Entrevista com
jornalista, professora, educadora, idealizadora do Desacele
21 de Fevereiro de 2021
Estamos em constante busca de algo que não temos. Atualmente, um bem valioso em nossa sociedade imediatista e urgente é o tempo. Ter tempo é ser rico e conseguir organizar todas as suas demandas é a sabedoria suprema. Em meio ao caos, é preciso descansar e praticar a desaceleração.
Mas mais importante do que descansar aos finais de semana, por exemplo, é encontrar o equilíbrio em sua rotina e trazer essa desaceleração para seus dias. Como isso é possível? É o que o Plenae buscou entender na entrevista com a jornalista, professora, educadora, idealizadora do Desacelera SP e do Dia sem Pressa , Michelle Prazeres. Confira a seguir!
Como nasceu a cultura slow?
A cultura Slow é gestada no âmbito do movimento slow. Então ela na verdade é o conjunto de conteúdos, movimentos, hábitos, pensamentos e valores de um movimento que nasceu na década de 80, como uma resposta à aceleração do tempo associados principalmente à alimentação, em um primeiro momento. Com o surgimento do fast food, as pessoas fizeram um protesto para dizer que não queriam encarar a comida daquela forma e ali nasceu o slow food. Seus preceitos principais seguem os mesmos até hoje: é preciso ser bom, limpo e justo. Essa tríade, aliás, continua regendo não só o slow food como outras vertentes, como o slow kids, slow medicine etc.
Como ela vem se desdobrando?
Em muito pouco tempo, essa lógica de aceleração começa a se espraiar para outros movimentos da vida como a medicina, a infância, a arquitetura e cidades e até a comunicação, que é o tema do meu pós-doutorado. E o que o movimento slow prega não é que temos que ser devagar ou preguiçosos - essa é a ideia pejorativa de muitas pessoas que acreditam que só se vence correndo, por exemplo. Mas, na verdade, não é sobre ser devagar, mas sim ir mais desacelerado se quisermos processos mais humanizados e conter esse processo de aceleração que termina desumanizando. Essa lógica da aceleração começa a invadir vários campos da vida, então o slow living, esse lugar maior, é essa coisa da gente trazer uma reumanização, recobrar nossos sentidos, poder aproveitar o aqui e agora, poder se relacionar de outro jeito com a infância, natureza e tecnologias, estar atento ao seu redor.
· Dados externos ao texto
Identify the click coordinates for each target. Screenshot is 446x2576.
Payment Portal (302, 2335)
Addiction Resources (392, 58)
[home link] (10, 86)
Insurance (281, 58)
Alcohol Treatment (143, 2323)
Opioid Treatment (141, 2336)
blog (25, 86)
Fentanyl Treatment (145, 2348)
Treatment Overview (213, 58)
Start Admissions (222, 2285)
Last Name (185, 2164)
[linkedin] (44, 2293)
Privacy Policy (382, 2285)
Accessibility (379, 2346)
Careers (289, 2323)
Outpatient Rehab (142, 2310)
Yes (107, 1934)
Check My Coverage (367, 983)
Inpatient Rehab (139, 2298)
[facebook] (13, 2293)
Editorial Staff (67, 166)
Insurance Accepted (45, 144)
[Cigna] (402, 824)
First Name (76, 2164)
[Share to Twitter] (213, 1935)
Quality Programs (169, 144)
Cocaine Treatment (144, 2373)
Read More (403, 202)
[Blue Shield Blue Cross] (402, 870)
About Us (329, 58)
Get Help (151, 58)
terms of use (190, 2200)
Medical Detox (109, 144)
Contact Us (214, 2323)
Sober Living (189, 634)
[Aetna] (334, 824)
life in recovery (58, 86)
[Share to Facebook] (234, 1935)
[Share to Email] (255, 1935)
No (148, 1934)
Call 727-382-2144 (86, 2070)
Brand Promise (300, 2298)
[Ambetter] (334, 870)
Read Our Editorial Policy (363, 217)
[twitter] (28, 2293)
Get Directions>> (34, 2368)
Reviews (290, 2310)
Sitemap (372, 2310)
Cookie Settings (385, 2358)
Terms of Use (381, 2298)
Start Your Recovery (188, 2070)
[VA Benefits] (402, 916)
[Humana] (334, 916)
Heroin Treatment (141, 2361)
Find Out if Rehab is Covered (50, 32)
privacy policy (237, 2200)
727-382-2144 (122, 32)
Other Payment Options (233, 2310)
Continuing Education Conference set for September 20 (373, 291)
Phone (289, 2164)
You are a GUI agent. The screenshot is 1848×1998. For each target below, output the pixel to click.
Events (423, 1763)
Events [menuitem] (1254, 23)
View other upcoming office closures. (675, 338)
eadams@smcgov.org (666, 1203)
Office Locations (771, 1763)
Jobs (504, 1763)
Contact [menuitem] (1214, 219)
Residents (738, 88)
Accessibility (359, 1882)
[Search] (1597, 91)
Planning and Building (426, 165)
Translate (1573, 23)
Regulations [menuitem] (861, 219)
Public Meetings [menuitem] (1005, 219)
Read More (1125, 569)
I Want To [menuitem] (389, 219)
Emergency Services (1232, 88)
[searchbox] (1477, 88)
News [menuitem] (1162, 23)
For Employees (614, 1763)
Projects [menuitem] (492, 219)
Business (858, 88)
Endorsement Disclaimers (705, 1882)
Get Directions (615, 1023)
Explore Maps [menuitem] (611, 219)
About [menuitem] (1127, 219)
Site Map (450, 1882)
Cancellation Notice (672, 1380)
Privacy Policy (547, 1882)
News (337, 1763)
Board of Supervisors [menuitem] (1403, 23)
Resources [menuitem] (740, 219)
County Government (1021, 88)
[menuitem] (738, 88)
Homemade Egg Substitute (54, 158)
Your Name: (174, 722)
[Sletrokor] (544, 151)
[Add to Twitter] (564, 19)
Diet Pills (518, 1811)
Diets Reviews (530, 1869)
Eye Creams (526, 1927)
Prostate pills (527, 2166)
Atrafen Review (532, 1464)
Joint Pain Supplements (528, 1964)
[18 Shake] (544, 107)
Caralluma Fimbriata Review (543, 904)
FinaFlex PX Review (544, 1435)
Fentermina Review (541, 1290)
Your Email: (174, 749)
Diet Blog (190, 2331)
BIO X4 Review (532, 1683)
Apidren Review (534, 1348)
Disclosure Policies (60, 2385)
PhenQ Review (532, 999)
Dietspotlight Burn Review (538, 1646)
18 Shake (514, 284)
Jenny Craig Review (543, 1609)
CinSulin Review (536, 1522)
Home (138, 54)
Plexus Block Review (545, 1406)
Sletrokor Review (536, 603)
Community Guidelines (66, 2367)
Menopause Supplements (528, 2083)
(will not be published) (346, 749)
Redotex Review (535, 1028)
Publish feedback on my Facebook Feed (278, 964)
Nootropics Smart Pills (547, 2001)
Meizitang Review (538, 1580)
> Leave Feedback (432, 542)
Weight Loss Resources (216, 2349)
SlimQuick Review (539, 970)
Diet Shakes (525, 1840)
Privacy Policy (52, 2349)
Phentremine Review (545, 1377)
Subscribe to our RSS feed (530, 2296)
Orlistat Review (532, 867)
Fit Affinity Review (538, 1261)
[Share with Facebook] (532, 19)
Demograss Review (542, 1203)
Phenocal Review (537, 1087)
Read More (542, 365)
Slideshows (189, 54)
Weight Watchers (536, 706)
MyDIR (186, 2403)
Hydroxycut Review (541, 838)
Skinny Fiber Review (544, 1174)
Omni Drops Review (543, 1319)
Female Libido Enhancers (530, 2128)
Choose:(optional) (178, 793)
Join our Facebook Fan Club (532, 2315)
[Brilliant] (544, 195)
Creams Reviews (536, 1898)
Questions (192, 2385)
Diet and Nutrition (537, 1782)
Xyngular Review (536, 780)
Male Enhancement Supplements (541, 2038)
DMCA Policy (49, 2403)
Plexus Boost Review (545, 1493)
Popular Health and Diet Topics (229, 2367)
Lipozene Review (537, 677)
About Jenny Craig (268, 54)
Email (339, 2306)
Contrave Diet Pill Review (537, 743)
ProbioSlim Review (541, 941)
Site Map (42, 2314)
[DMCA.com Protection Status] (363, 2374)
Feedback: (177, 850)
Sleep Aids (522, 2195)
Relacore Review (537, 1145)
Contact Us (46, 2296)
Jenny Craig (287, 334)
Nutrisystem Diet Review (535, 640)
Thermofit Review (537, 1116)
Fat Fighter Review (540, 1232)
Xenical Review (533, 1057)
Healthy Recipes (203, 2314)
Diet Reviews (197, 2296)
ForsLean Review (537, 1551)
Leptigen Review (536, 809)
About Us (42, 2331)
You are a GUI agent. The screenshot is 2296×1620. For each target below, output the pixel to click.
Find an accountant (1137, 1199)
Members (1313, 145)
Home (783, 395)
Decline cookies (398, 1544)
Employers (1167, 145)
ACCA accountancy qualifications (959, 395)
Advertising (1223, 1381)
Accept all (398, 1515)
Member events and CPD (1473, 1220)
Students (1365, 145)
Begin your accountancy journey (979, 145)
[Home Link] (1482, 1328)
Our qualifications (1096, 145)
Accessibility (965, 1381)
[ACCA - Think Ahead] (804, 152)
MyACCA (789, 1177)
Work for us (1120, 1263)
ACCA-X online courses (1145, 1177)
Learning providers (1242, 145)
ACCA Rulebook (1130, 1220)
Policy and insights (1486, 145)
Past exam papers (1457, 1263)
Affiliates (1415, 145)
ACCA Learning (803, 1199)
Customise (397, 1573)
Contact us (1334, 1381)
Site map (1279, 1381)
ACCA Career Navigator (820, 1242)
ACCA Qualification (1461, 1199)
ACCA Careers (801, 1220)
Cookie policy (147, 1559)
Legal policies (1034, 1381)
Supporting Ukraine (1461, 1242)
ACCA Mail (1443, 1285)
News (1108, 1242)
Semelhante ao mindfulness, então?
É um pouco diferente do mindfulness porque não se trata somente de uma escolha pessoal e individual, até porque desacelerar muitas vezes pode ser uma escolha privilegiada. O movimento prega a desaceleração de forma coletiva como única saída para o planeta e para o mundo. É preciso se tornar uma agenda mais coletiva, de um movimento slow individual para o bem-estar de todos. Se a gente não desacelerar como mundo, as pessoas não vão desacelerar individualmente, a não ser que elas possam fazer essas escolhas.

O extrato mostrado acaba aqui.